What you need to do:
Take the line with "How do I perform: Tap" and the rest of the lines after it, to the end of the entries, and restate them exactly.

───── Records shown ─────

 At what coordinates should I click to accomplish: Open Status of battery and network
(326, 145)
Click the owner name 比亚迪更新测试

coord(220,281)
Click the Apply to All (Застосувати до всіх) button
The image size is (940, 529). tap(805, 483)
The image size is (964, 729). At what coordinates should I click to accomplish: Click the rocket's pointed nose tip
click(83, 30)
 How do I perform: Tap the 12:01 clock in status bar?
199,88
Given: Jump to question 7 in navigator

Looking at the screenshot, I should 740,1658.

─────

Problem solution:
 How do I perform: Tap the 12:01 clock in status bar?
199,88
Given: Jump to question 7 in navigator

Looking at the screenshot, I should 740,1658.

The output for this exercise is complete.